> Task brief
Please convert the lines below into a Markdown table with the columns Row and Line, numbering each row and leaving out blank lines and pictures. Begin at the line that contains "Find the location of a particular element. Image" and stop after the line that contains "y-tick-label: 544.86万 is".

> Extracted data
Start of Block
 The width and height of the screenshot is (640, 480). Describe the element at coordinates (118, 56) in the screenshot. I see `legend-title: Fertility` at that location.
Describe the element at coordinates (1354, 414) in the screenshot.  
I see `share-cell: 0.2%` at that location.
End of Block
Start of Block
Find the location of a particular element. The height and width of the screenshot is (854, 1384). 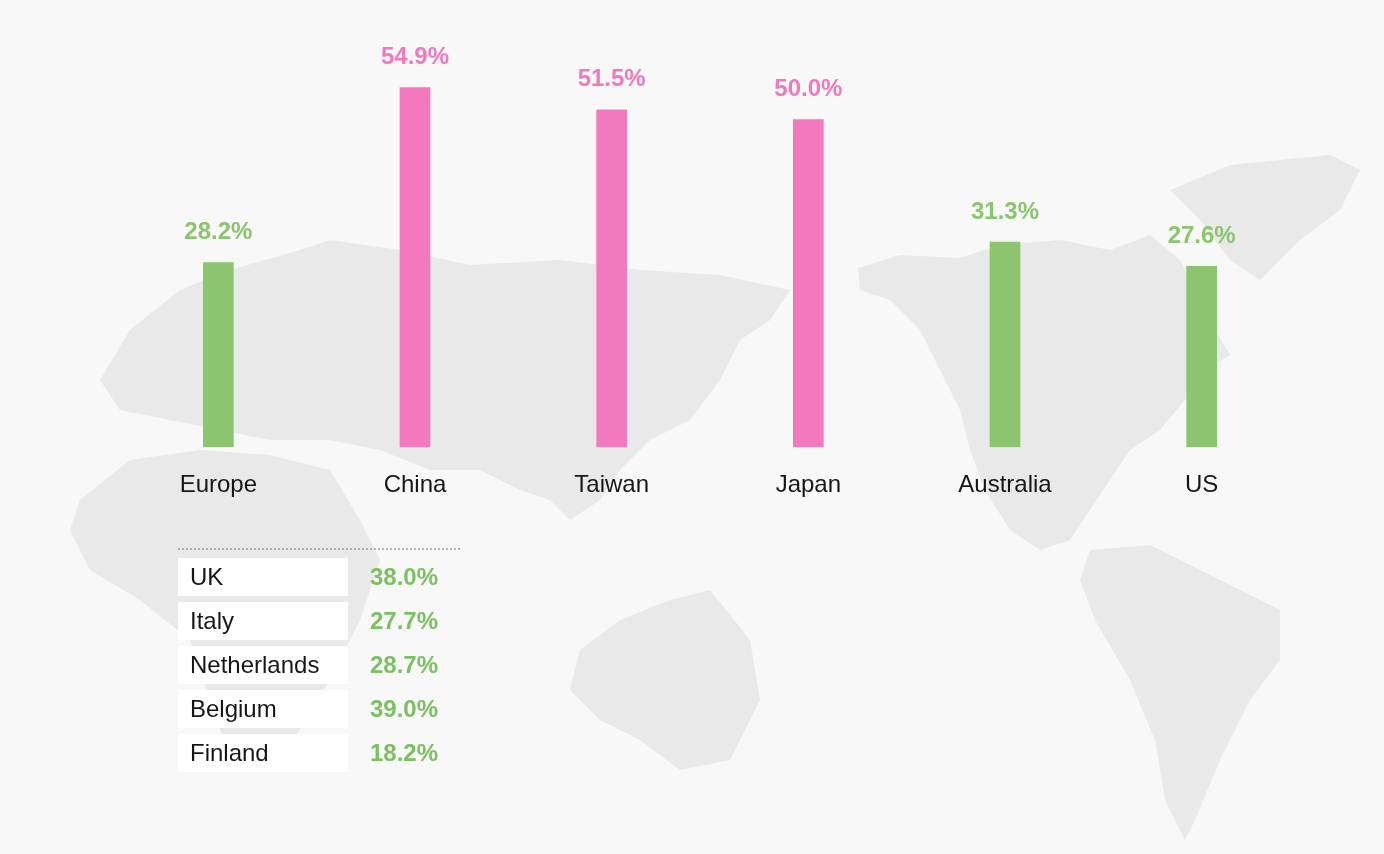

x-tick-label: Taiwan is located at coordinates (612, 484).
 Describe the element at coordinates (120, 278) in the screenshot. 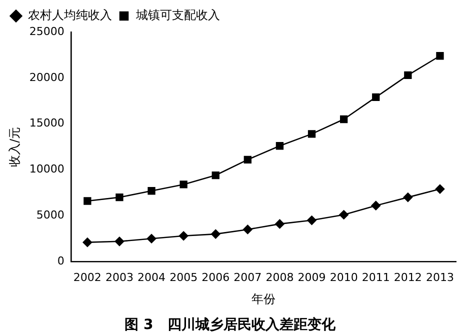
End of Block
Start of Block
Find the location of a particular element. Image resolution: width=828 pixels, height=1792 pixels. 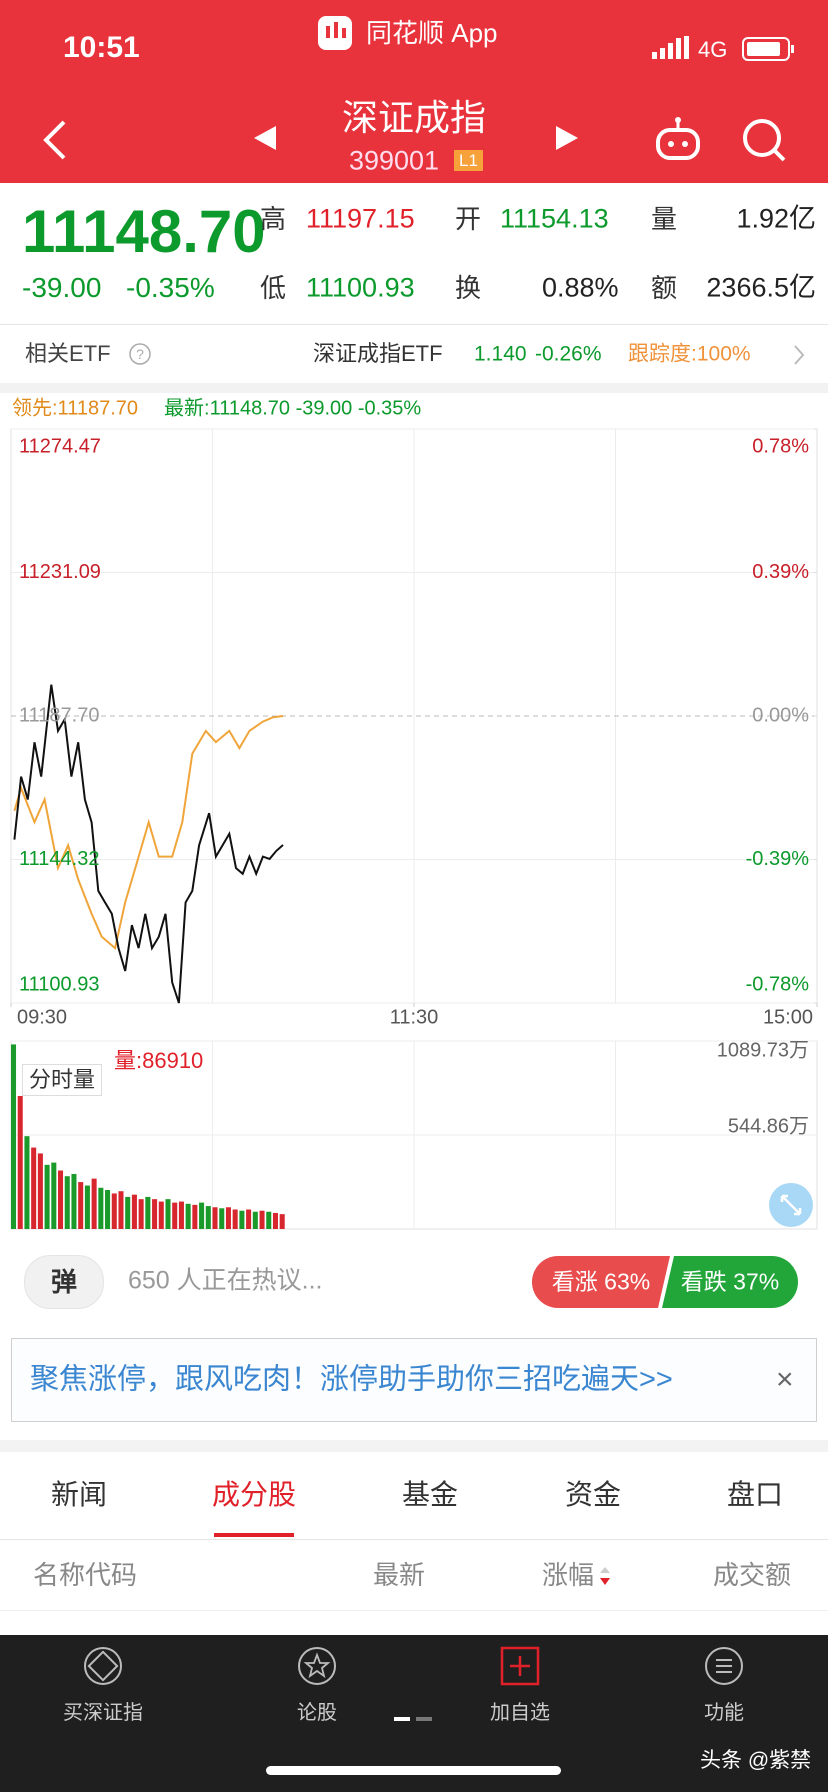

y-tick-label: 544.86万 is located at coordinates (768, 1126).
End of Block
> Written response
| Row | Line |
|---|---|
| 1 | Find the location of a particular element. Image resolution: width=828 pixels, height=1792 pixels.  |
| 2 | y-tick-label: 544.86万 is located at coordinates (768, 1126). |